EXERCISE OBJECTIVE »
How many lines of these records hold the string "Relationships"? Reply with the number alone.

SUPPLIED DATA »
-*-*-
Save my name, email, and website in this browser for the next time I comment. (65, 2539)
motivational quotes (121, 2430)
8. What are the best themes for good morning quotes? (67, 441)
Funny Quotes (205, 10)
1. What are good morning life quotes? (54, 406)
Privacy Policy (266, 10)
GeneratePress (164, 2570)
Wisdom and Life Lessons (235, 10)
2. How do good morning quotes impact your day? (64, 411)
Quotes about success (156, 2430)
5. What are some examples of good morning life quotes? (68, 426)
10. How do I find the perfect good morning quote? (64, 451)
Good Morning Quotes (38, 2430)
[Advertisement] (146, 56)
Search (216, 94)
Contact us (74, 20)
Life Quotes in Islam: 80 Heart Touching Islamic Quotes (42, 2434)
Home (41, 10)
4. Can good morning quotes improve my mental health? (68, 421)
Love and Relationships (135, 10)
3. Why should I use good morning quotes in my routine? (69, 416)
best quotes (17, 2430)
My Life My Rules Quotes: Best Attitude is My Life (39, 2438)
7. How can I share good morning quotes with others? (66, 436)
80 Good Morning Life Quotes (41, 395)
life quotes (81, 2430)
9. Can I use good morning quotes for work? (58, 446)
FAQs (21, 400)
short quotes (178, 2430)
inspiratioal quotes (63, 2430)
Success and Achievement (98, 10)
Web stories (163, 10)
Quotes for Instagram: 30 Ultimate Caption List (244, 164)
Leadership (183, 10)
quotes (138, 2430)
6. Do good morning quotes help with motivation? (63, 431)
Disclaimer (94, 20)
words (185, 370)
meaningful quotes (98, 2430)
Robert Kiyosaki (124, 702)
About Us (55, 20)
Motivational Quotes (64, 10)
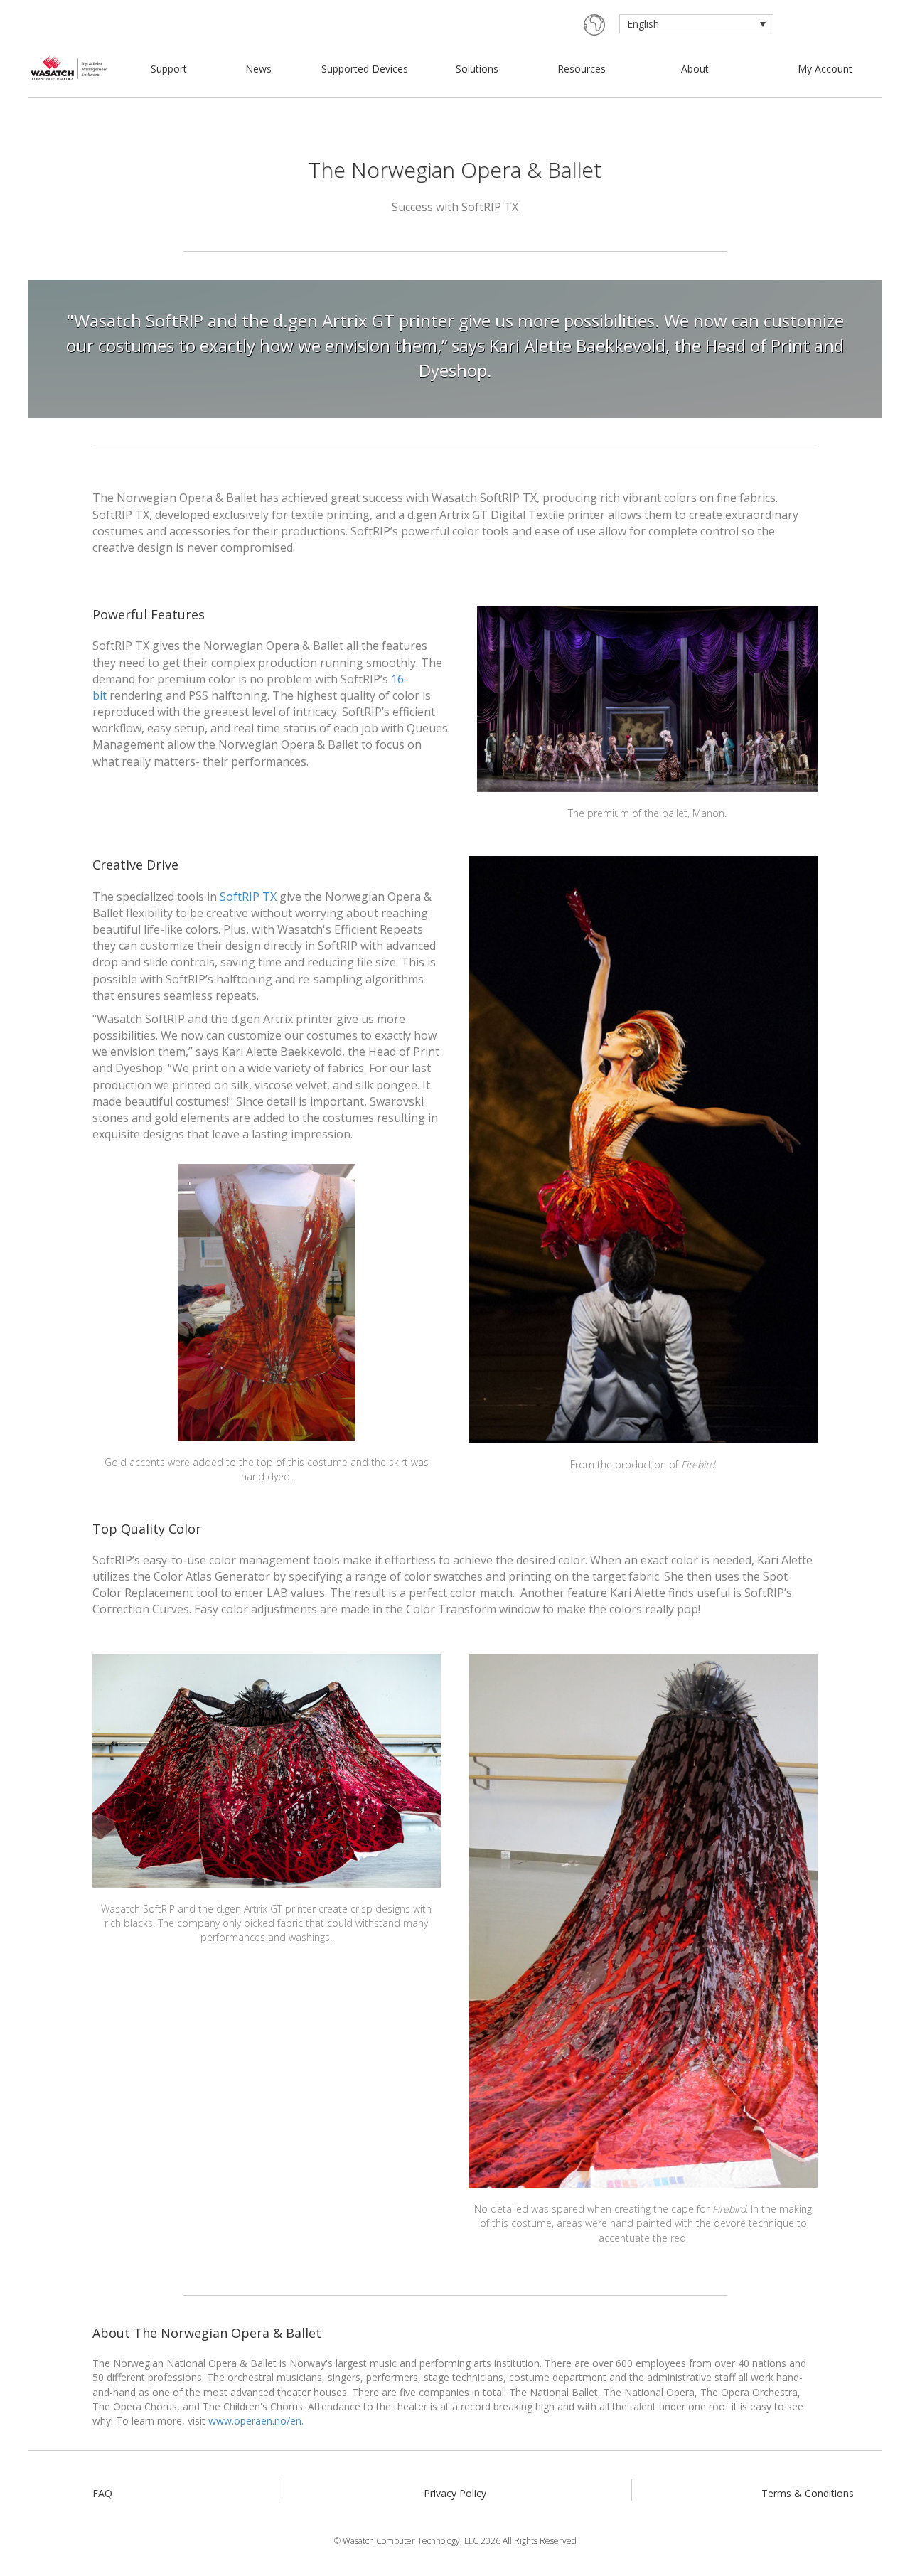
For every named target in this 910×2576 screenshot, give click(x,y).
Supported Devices (364, 68)
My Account (825, 68)
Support (169, 68)
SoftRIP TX (248, 896)
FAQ (102, 2493)
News (258, 68)
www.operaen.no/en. (256, 2420)
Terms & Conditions (807, 2493)
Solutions (477, 68)
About (695, 68)
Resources (581, 68)
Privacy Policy (455, 2493)
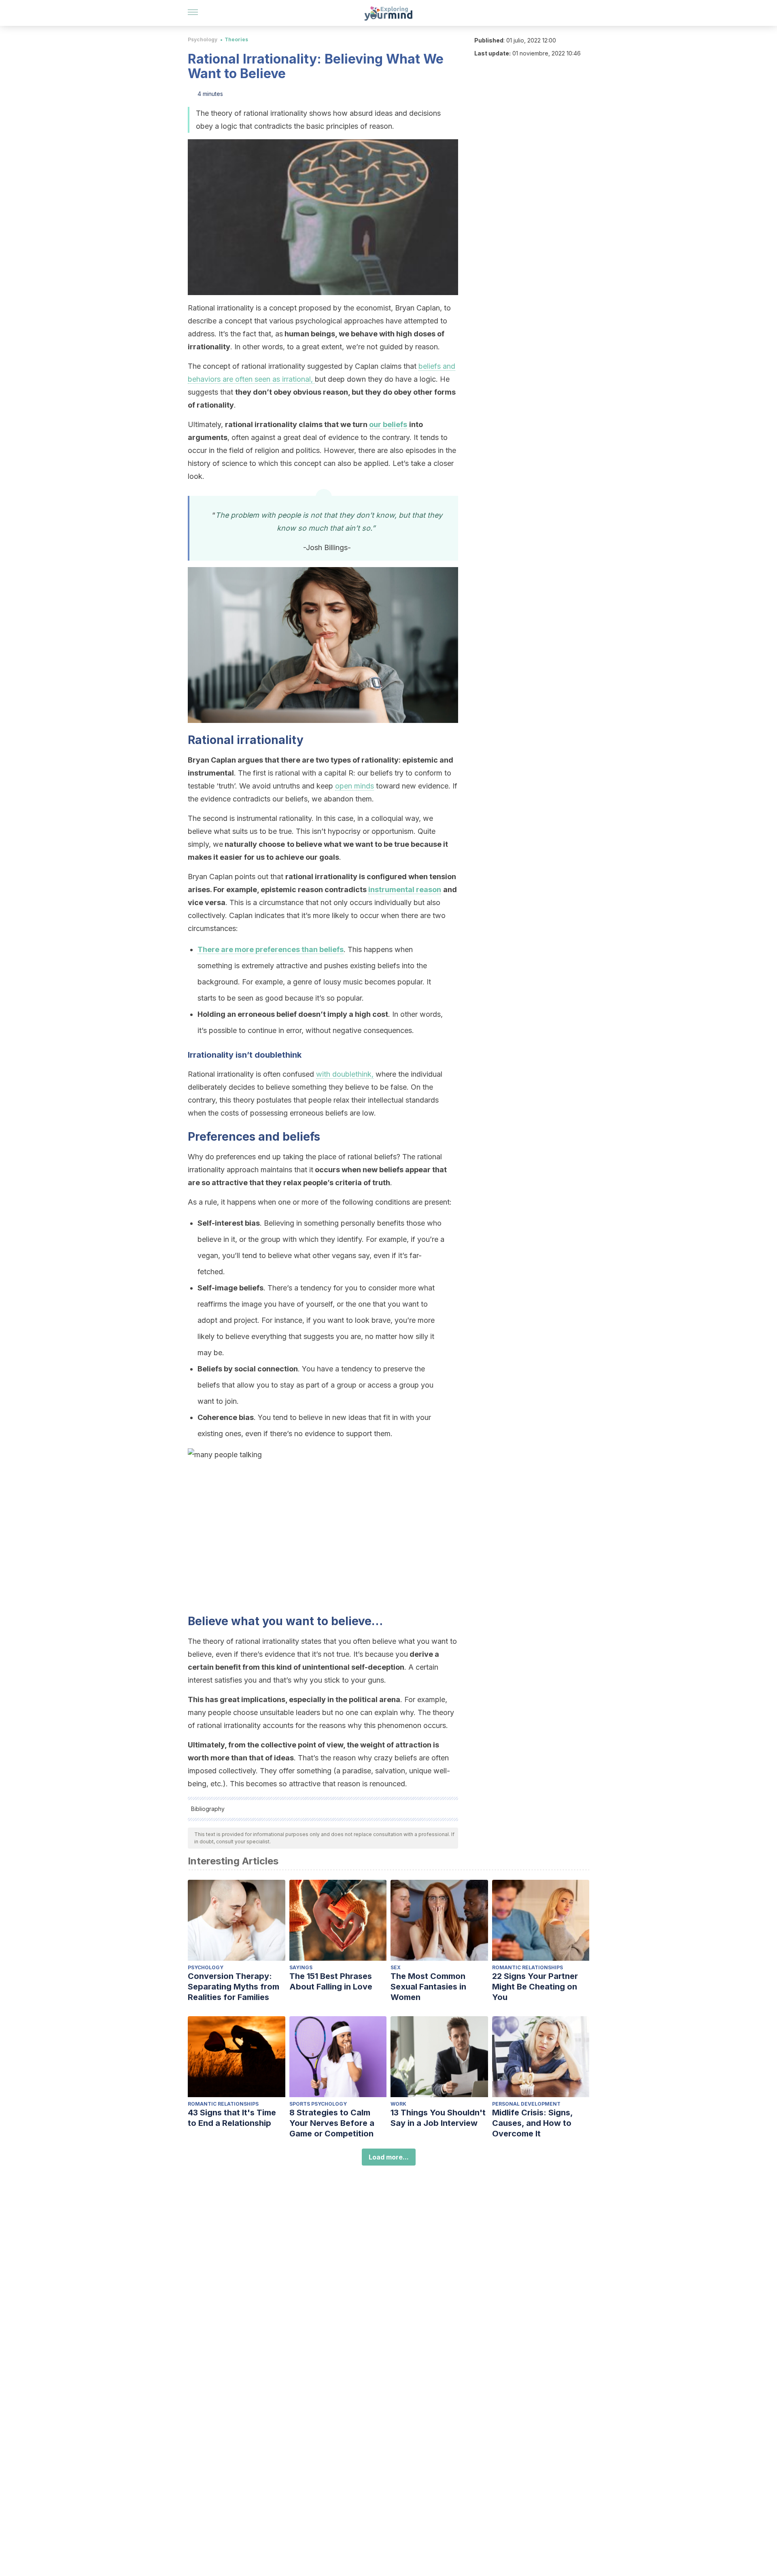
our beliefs (388, 424)
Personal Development (526, 2104)
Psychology (202, 39)
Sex (396, 1967)
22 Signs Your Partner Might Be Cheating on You (535, 1986)
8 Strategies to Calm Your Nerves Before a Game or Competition (331, 2123)
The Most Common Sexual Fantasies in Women (428, 1986)
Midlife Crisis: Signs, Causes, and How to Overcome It (532, 2123)
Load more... (389, 2157)
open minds (354, 786)
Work (398, 2104)
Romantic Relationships (527, 1967)
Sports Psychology (318, 2104)
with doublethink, (345, 1074)
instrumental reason (404, 889)
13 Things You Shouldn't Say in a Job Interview (438, 2118)
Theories (236, 39)
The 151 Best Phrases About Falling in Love (330, 1981)
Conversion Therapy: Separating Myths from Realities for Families (233, 1986)
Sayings (300, 1967)
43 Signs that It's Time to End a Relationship (232, 2118)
-*-*-
OUTPUT OF THE TASK »
2